• What needs to be done
Your transcription must include every record word for word and no pictures.

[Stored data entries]
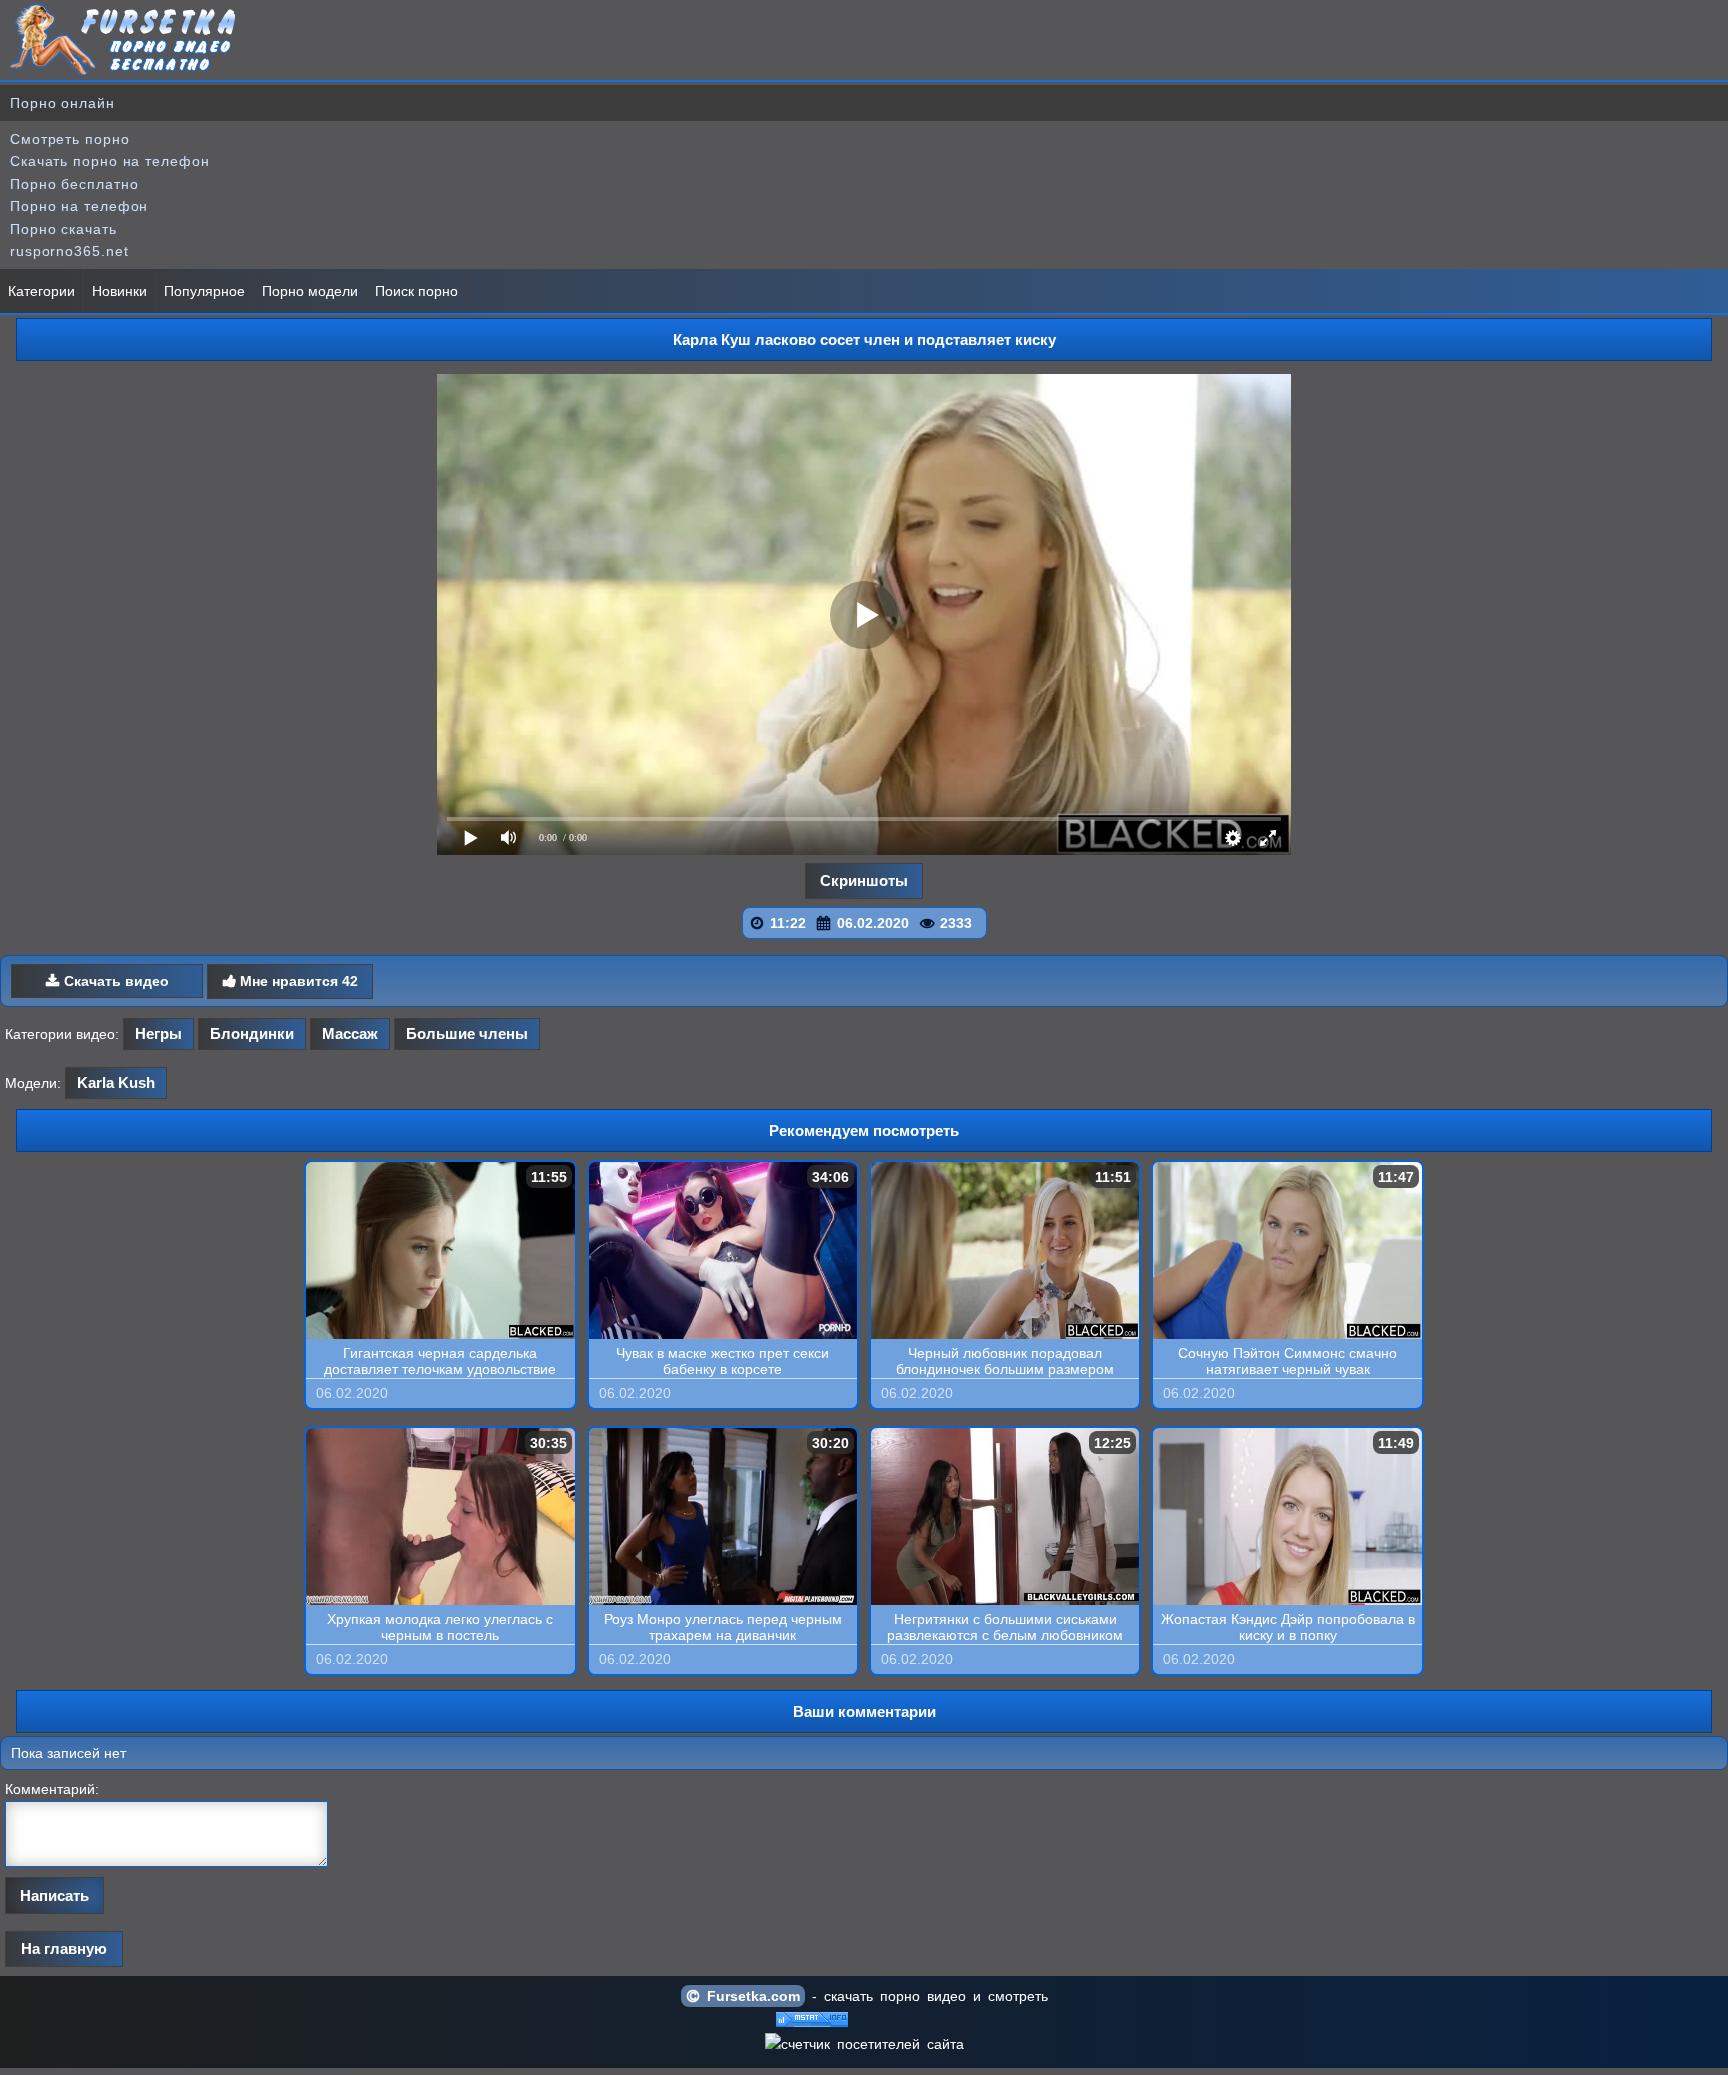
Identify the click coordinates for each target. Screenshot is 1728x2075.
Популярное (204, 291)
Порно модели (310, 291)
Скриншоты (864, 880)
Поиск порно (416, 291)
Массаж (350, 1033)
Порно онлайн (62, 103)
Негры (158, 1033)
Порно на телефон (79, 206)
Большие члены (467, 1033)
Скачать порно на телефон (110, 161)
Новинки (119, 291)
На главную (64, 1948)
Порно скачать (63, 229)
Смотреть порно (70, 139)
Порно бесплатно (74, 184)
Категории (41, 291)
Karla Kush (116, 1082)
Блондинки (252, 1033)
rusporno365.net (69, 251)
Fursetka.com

• Reply to the exercise
Identify the click coordinates for each target. Screenshot is 1728x2075.
Популярное (204, 291)
Порно модели (310, 291)
Скриншоты (864, 880)
Поиск порно (416, 291)
Массаж (350, 1033)
Порно онлайн (62, 103)
Негры (158, 1033)
Порно на телефон (79, 206)
Большие члены (467, 1033)
Скачать порно на телефон (110, 161)
Новинки (119, 291)
На главную (64, 1948)
Порно скачать (63, 229)
Смотреть порно (70, 139)
Порно бесплатно (74, 184)
Категории (41, 291)
Karla Kush (116, 1082)
Блондинки (252, 1033)
rusporno365.net (69, 251)
Fursetka.com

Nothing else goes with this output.